Entre janvier 1991 et novembre 1997, sévit à Paris un redoutable prédateur sexuel surnommé le « Tueur de l’est parisien ». Alors que les victimes s’amoncellent, les médias s’emballent, la police piétine et la psychose explose. Dix ans après son premier homicide, enfin confondu par les forces de l’ordre, Guy Georges est arrêté et son procès débute. Entre les deux, sept meurtres et une enquête au long cours qui ont été consignés dans La Traque de la journaliste Patricia Tourancheau, aujourd’hui adapté pour le grand écran par Frédéric Tellier. Avec L’Affaire SK1, le réalisateur se frotte à l’une des affaires criminelles françaises les plus retentissantes.
Une enquête rocambolesque
Alors que l’enquêteur Franck Magne (Raphaël Personnaz) est promu au quai des Orfèvres, il hérite dès son arrivée du dossier Escarfail, un meurtre brutal non élucidé. Tandis que d’autres crimes aux similitudes troublantes surviennent, les enquêtes sont confiées indifféremment à différents services de police, empêchant toute mise en relation des crimes. Persuadé d’avoir à faire à un serial-killer sévissant dans la capitale, Magne tente de recouper des éléments concordants mais la concurrence entre les pôles d’investigation invalide ses efforts. Bien que la désorganisation policière et le manque de coordination entre les services, renforcés par les outils technologiques de recherche encore balbutiants apparaissent évidents, L’Affaire SK1 ne porte jamais de regard critique sur les manquements patents de l’enquête. Cette absence de remise en cause des méthodes (Guy Georges est appréhendé plusieurs fois et relâché alors même qu’il est un délinquant sexuel violent connu de l’institution policière) pèse sur le long métrage, préférant mettre l’accent sur l’historicité des faits, plutôt que choisir un angle d’attaque scénaristiquement viable. Le public assiste alors à une débâcle pathétique de la police, entre guerres intestines, batailles d’ego et incompétence, le tout couvé par le regard soi-disant objectif de Tellier, à la limite de la complaisance.
Hors champ
Si L’Affaire SK1 ne remplit pas ses objectifs de film d’enquête, faute d’un recul inexistant face au naufrage policier, il ne comble pas pour autant son cahier des charges de polar. En s’interdisant toute représentation des agressions (le spectateur ne découvre que les scènes de crime a posteriori), le réalisateur oublie que le cinéma est affaire de fiction.
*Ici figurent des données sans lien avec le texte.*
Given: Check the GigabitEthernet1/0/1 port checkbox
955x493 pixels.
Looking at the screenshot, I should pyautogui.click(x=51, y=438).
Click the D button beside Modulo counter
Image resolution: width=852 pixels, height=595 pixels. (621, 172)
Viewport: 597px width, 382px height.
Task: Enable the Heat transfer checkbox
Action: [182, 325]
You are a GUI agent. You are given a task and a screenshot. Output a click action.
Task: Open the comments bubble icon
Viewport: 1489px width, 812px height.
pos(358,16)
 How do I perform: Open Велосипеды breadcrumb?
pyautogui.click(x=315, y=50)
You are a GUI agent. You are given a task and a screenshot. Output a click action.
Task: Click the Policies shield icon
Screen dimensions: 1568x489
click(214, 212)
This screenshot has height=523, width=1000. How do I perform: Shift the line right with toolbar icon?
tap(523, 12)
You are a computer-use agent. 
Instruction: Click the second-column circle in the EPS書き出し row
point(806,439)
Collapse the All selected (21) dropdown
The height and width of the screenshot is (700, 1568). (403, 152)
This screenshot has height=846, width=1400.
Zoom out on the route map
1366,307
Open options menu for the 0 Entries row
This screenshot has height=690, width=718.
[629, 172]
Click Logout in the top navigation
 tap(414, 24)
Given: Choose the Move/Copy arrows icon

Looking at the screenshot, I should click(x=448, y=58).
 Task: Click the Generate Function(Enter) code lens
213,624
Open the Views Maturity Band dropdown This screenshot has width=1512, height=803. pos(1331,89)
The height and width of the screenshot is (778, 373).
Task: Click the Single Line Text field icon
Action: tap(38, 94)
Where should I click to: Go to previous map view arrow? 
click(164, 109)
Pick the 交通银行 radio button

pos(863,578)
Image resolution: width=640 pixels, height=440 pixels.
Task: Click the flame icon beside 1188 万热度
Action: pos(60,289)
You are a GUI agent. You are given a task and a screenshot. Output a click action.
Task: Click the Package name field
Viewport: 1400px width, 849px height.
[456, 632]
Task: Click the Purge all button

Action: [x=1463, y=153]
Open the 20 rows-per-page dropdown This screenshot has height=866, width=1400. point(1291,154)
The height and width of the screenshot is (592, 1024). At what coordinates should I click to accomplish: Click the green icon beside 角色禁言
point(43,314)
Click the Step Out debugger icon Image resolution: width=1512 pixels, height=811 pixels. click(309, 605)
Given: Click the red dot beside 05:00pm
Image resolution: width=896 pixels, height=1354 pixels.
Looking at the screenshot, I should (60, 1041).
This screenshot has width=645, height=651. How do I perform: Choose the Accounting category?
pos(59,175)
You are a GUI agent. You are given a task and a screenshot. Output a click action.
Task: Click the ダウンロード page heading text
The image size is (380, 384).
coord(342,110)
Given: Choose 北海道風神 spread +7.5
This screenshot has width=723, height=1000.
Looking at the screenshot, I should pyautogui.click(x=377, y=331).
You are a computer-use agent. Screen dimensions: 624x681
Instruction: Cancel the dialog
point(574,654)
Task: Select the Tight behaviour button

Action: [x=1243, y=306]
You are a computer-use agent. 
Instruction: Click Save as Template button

Quand bien même le matériau d’origine s’ancre dans la réalité, le travail d’un cinéaste n’en demeure pas moins de s’insinuer dans les failles de celle-ci, de traîner sa caméra là où l’œil humain n’a pas droit de cité. À la différence de Zodiac de David Fincher, qui s’emparait lui aussi d’un fait divers sanglant ultra connu, L’Affaire SK1 se refuse à épouser le point de vue du tueur, éradiquant de fait l’horreur, la peur ou l’émotion que son récit devrait susciter. Reste alors un compte-rendu froid comme un procès-verbal, sans enjeu (on connaît la fin de l’histoire), ni point de vue. Bien que la partie procès, portée par Nathalie Baye interprétant Frédérique Pons l’avocate de Guy Georges, soulève de justes interrogations quant à la défense d’un tel criminel ou la nécessité absolue des aveux pour les familles des victimes, elle ne parvient pas à équilibrer un film trop informatif et didactique.